Pakistani Army officer (1924–1994)

Raja Sakhi Daler Khan (or Sakhi Delair Khan; 13 December 1924 – 16 September 1994) was an Indian Army officer. He led Pakistani troops and irregulars in the Indo-Pakistani War of 1947. Due to his major role in the liberation of the kotli of Azad Jammu and Kashmir, the village of Sarsawa was subsequently renamed Sakhi Delair Abad in his honour.

==Biography==
Raja Sakhi Delair Khan was born in the village of Sarsawa, Kotli on 13 December 1924, to a Mangral Rajput family. He joined the Indian National Army. He resigned from his post and joined the All-India Muslim League on 6 June 1946. League leader Mohammad Ali Jinnah requested that he file a report about the current situation of the state of Jammu and Kashmir. Khan visited the Chief Minister of Jammu and Kashmir, Ram Chandra Kak and the last ruling Maharrajah, Maharaja Hari Singh, to better understand their views on whether Jammu and Kashmir should join with Pakistan as laid out in the British proposal for post-Independence India and Pakistan. He reported back to Jinnah at his residence at Aurang Zaib Road, Delhi in 1946 that an alternative plan was required to liberate Jammu and Kashmir.

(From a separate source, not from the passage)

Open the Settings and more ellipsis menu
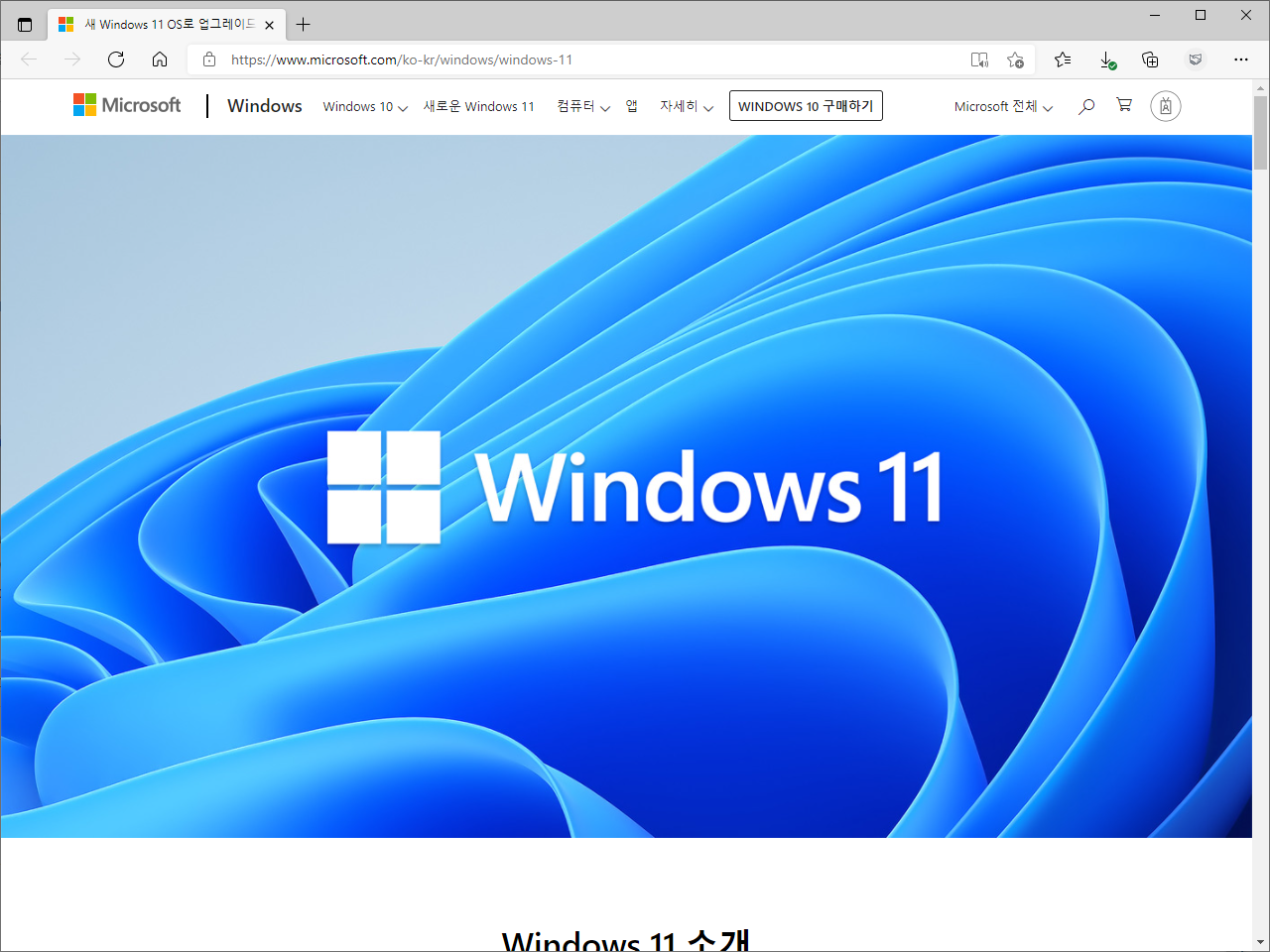Screen dimensions: 1270x952 pos(1240,60)
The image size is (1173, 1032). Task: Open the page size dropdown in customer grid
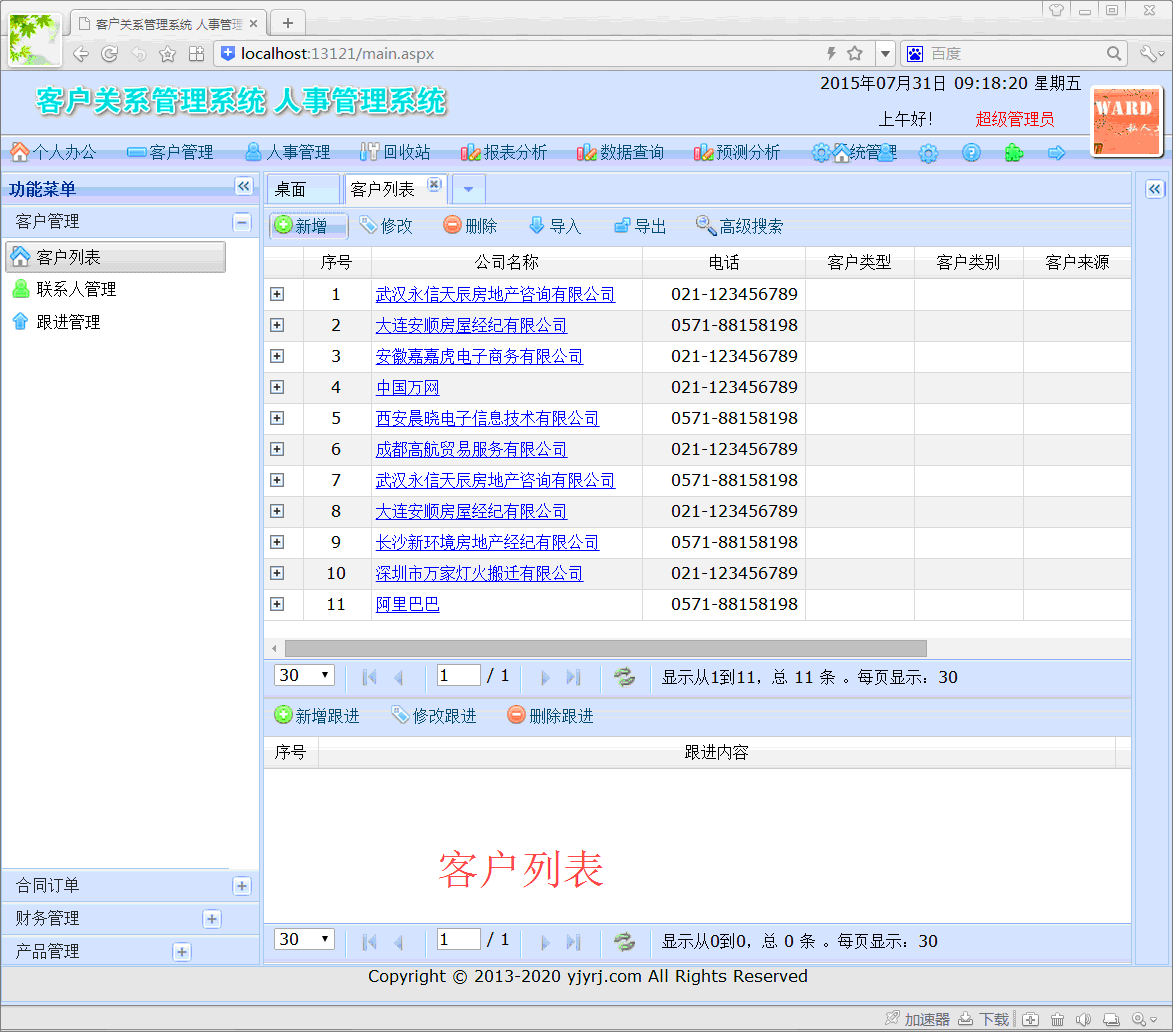tap(304, 676)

Khan tried to organise army veterans and recruit them for the fighting for Jammu and Kashmir by showing them a circular signed by Jinnah establishing a War Council on 5 September 1947. Following this, Khan led many battles against the Dogra forces that were currently in control of the area, particularly in Kotli District and Rajouri District.

Under the leadership of Raja Sakhi Daler Khan the Muslims of Rajouri rose against the Dogra rulers and took Rajouri.

Rajouri was subsequently subject to a heavy armed assault lasting several days by the Fiftieth Parachute Brigade, the Eightieth Brigade, and the 19th Indian Infantry Brigade supported by tanks of the Central Indian Horse. Rajouri fell under control of Indian forces on 12 April 1948, becoming part of the Indian state Jammu and Kashmir.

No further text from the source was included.